#### TEXTE À LIRE

Nous parlos de la Introduction et du Chapitre 1 par ici.
Le chapitre 2, c’est ici
Le chapitre 3, .

Le Statut portoricain

UnknownAlegría Ortega, Idsa E. La Comisión del status de Puerto Rico. Su historia y significación. Río Piedras: Editorial Universitaria, Universidad de Puerto Rico, 1982, ix, 214 pp.

Dans les études sur Porto Rico, un des sujets les plus débattus et celui de son statut politique. Malgré une certaine méconnaissance générale, l’histoire de l’île est assez compliquée et, pour la résumer, on peut se contenter de dire que le passage de la souveraineté espagnole à l’américaine, après la Guerre hispano-américaine de 1898, marque un des moments clés de son histoire. La documentation sur cet événement est très copieuse, mais en France elle reste assez inaccessible. Depuis le début du XXe siècle, le gouvernement américain, les autorités portoricaines et des experts dans des très différents terrains ont produit un corpus doctrinal et légal très vaste.

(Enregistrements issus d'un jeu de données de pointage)
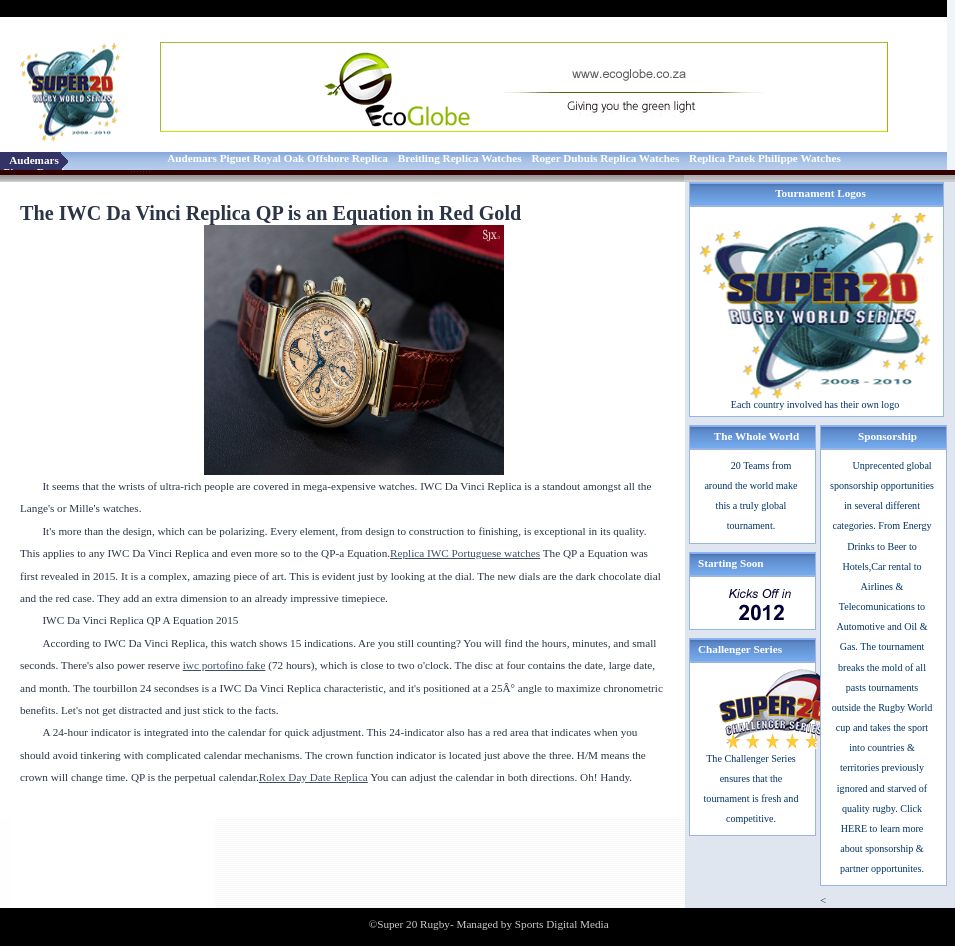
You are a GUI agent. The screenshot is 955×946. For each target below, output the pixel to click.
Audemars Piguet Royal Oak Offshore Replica (277, 158)
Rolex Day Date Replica (313, 777)
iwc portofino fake (224, 665)
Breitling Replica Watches (460, 158)
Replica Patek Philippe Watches (765, 158)
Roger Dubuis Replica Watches (605, 158)
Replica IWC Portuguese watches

#### TÂCHE COURTE 1
Répondez brièvement à ces questions sur le texte consacré au statut de Porto Rico.
(a) Quelle maison d'édition a publié l'ouvrage d'Idsa E. Alegría Ortega, et en quelle année ?
(b) Après quel conflit Porto Rico est-il passé de la souveraineté espagnole à la souveraineté américaine ?
(c) Dans quel pays la documentation sur cet événement reste-t-elle assez inaccessible ?
#### TÂCHE COURTE 2
Indiquez si chacune de ces affirmations concorde avec le texte consacré au statut de Porto Rico, en citant les mots du texte qui permettent de trancher.
(a) L'ouvrage d'Idsa E. Alegría Ortega compte 214 pages.
(b) Porto Rico est passé sous souveraineté américaine avant la Guerre hispano-américaine.
(c) La documentation sur le passage de la souveraineté espagnole à l'américaine est rare.
#### TÂCHE COURTE 3
Prolongez le texte consacré au statut de Porto Rico à partir de sa dernière phrase.
Les enregistrements constituent un matériau distinct du texte.

#### RÉPONSE ATTENDUE 1
(a) L'Editorial Universitaria, Universidad de Puerto Rico, en 1982.
(b) La Guerre hispano-américaine de 1898.
(c) En France.

#### RÉPONSE ATTENDUE 2
(a) Oui : « ix, 214 pp. »
(b) Non : « après la Guerre hispano-américaine de 1898 »
(c) Non : « La documentation sur cet événement est très copieuse »

#### RÉPONSE ATTENDUE 3
Le livre d’Idsa E. Alegría Ortega, issu de sa thèse doctorale, est une approche documentaire à une des étapes historiques les plus importantes de la discussion sur le statut de Porto Rico : la création, en 1964, d’une commission d’experts et de représentants des États-Unis et de Porto Rico. Alegría utilise une méthodologie traditionnelle : elle organise chronologiquement son exposé et le résume en citant les documents d’où elle tire les discussions.

Le livre est organisé en huit chapitres, mais nous pouvons les distribuer entre trois parties. La première, correspondant au premier chapitre, est un résumé des précédents historiques de la présence espagnole et américaine dans l’île. L’auteur passe en revue les lois et les réglementations les plus importantes depuis la fin de la guerre entre l’Espagne et les États-Unis, ainsi que les différents projets législatifs dans le Congrès américain ou impulsés par les représentants portoricains jusqu’à la Loi 600, de 1950.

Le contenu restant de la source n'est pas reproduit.